Certain cmdlets have their own interfaces to get information from remote computers. Take Get-WMIObject for example:

Get-WMIObject Win32_Service -Computername server1


This is a great interface for running a command on remote computers, but imagine a more complex process that checks if a service exists, stops that service, and then uninstalls it. To write that for a remote computer is difficult and may not even be possible. With remoting, you can write the script to do this task on your local computer, and then run this script via the Invoke-Command cmdlet on multiple computers:

Image of running script on multiple computers via the Invoke-Command cmdlet


Invoke-Command -ComputerName ("server1", "server2", "server3") -FilePath .\RemoveService.ps1


If you are aware that remoting is available in your environment, you can create a scripting strategy where you take the easy route in all cases while maintaining the flexibility to run your script on as many computers as you need to with very little effort. We use scripting languages to find the fastest solution to a problem. Using this strategy will only help that effort.

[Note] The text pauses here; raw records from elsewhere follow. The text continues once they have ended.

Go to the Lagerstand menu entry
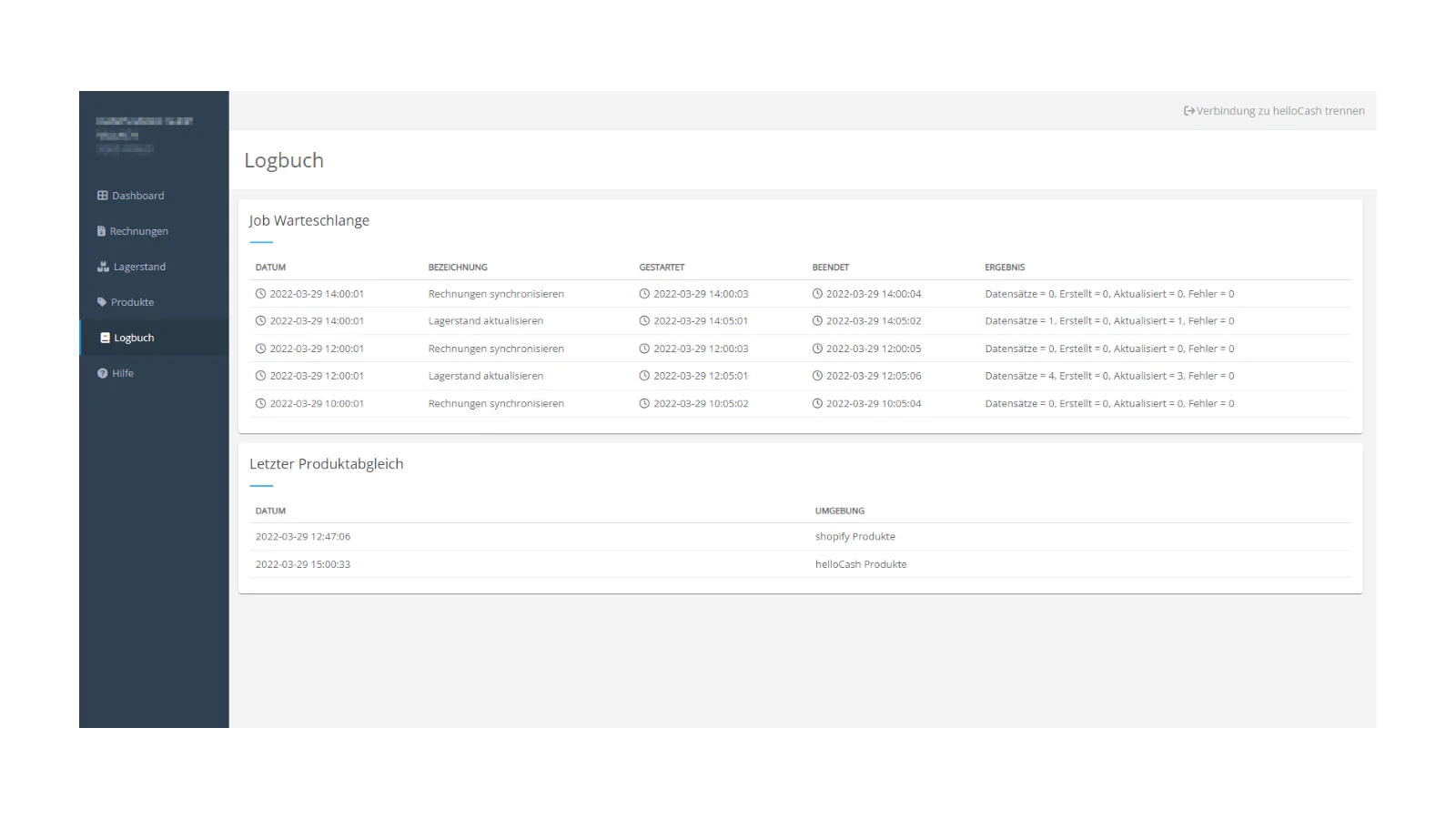 click(139, 267)
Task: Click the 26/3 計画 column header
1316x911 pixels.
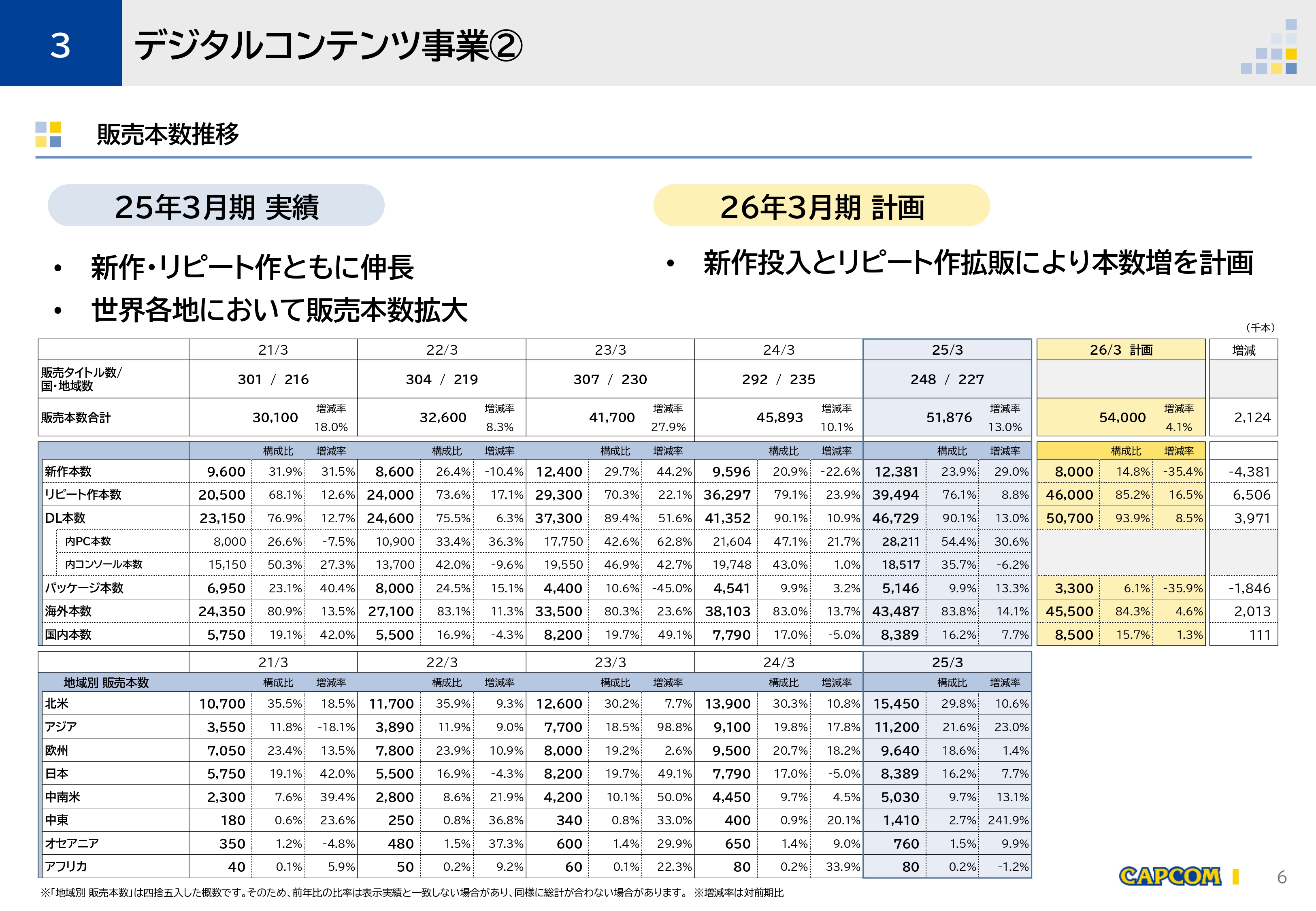Action: tap(1121, 350)
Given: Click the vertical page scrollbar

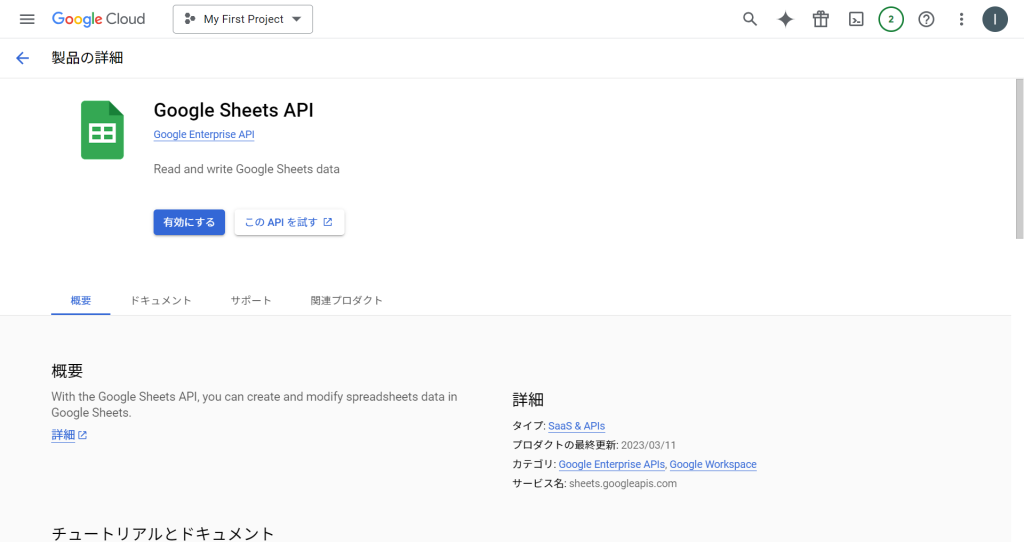Looking at the screenshot, I should 1019,159.
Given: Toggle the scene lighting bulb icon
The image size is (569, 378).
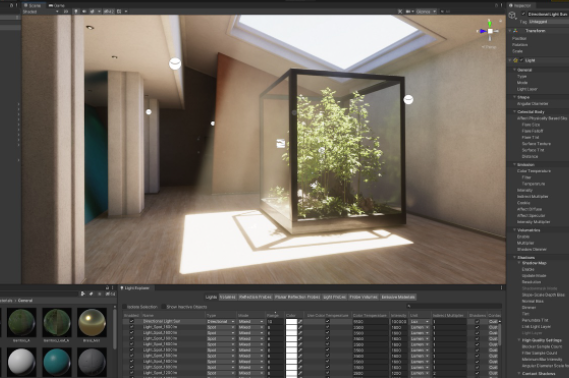Looking at the screenshot, I should point(76,12).
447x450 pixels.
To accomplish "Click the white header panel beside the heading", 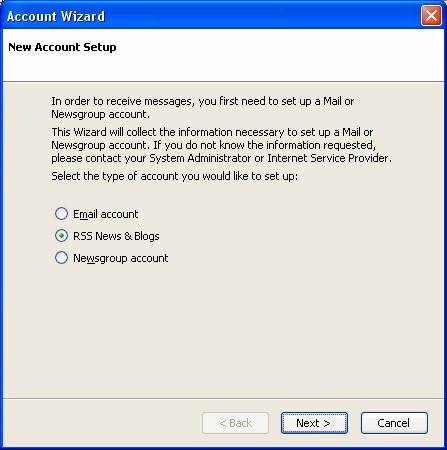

Import remote modules to your computer

After you’ve created a session on a remote computer and loaded the appropriate modules or snap-ins such as the ones provided with SQL Server or Exchange Server, you can run the Import-PSSession cmdlet to add those modules to your local shell:

$session = New-PSSession server1

Invoke-Command -session $session -scriptblock {import-module moduletoimport}

Import-PSSession $session


By running that code, you give yourself access to modules that you don’t even have installed on your computer. You can take this a step further and use the Export-PSSession cmdlet to create a module on your computer that will load from the remote computer when you import it. I recommend looking at this article for more information about using the Export-PSSession cmdlet this way.

The Cons

Remoting creates openings for an attacker to exploit

It’s a valid argument in a malware and virus infested world. With properly configured firewalls and a well-designed network with trusted computers, it’s a chance worth taking. There’s a reason we, as administrators, generally leave remote desktop connections enabled even though it too is a risk. If your computer is exposed to the Internet (in a DMZ), however, I think this argument must be acknowledged. I personally would never open a port that is not absolutely needed inbound on my firewalls.

WinRM requires a Web server to run on the server

The real problem with this is pretty much the same as the first point. People don’t want to run unnecessary services on their servers. You can configure WinRM to run under IIS if you are more comfortable or already have IIS running. You should review the installation and configuration document for WinRM. Even though the default settings enforce encryption, it is probably a good practice to spend the time getting SSL to work. You should also consider changing the default ports and possibly changing the default URL prefix.


While I’m not an expert in WinRM, I know enough about it from the documentation to say that the security risks in a well-designed network are negligible. The more common question you’ll get when trying to implement remoting as policy is, “What will it do for us?” I hope this article will give you some ammunition in that battle. By no means is this, however, the end of the discussion. Your input, the questions you have, and the questions you’ll get when trying to put this in place are what will help the rest decide whether or not we should be implementing it across the board, and whether or not it’s a battle worth fighting. Make sure to weigh in on the Windows PowerShell forum post that is discussing this topic.

I guess I can spill the beans now, and tell you that I have already used these arguments to win the “remoting” battle in my environment. I did it with decent documentation of the pros and cons.